--- Records for the exercise ---
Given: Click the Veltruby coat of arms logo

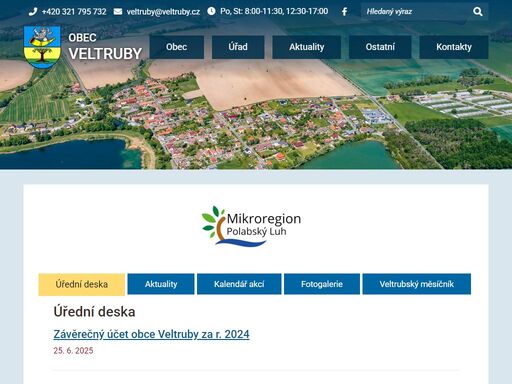Looking at the screenshot, I should coord(42,47).
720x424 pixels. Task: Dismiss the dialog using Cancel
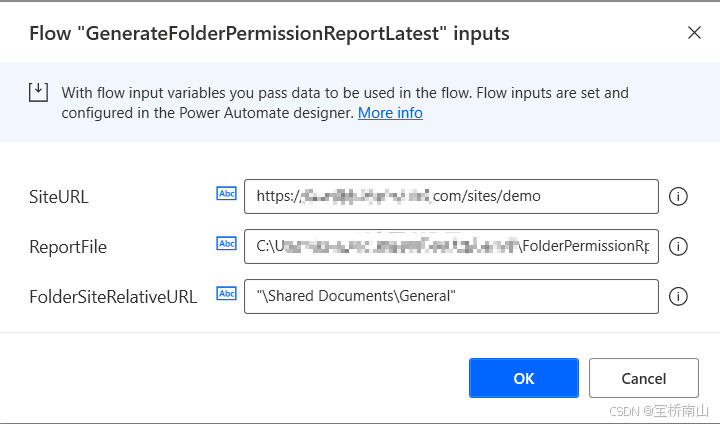(644, 378)
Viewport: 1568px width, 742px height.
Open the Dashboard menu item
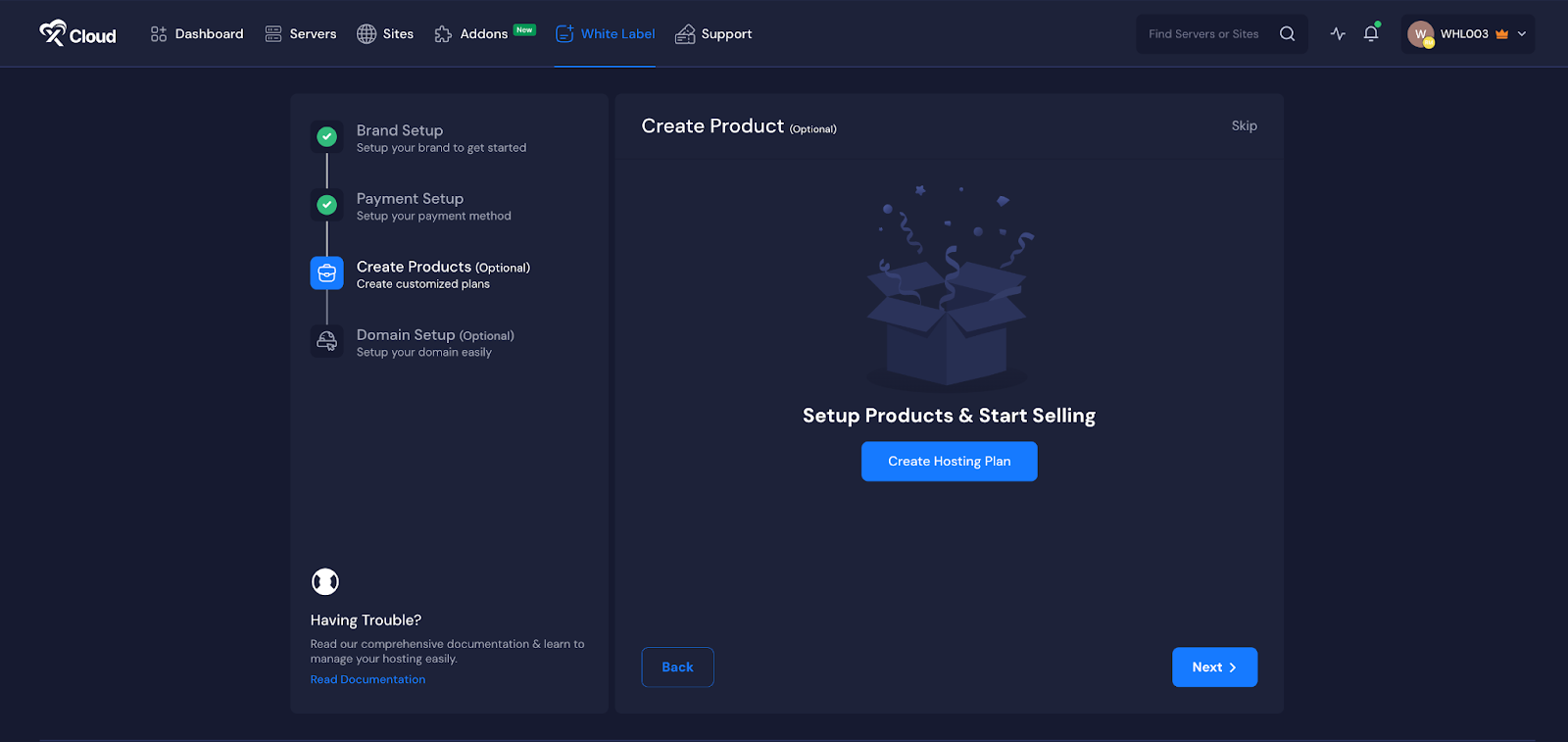pos(197,34)
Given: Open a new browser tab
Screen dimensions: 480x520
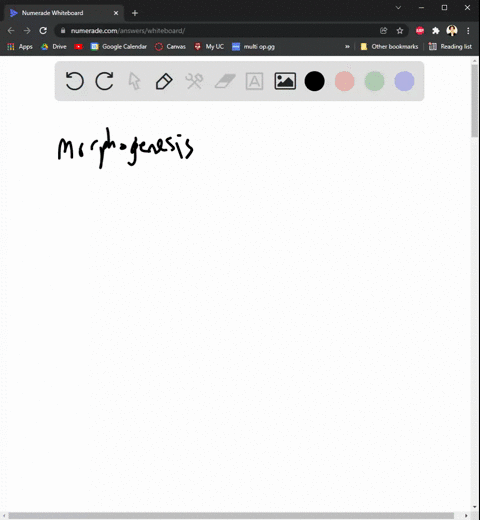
---
### [Your instructions]
Copy the data precisely. Skip every picture.

### [Solution to the exercise]
Given: Click the Veltruby coat of arms logo

Looking at the screenshot, I should coord(42,47).
720x424 pixels. Task: Dismiss the dialog using Cancel
(644, 378)
Viewport: 1568px width, 742px height.
Open the Dashboard menu item
pos(197,34)
Given: Open a new browser tab
Screen dimensions: 480x520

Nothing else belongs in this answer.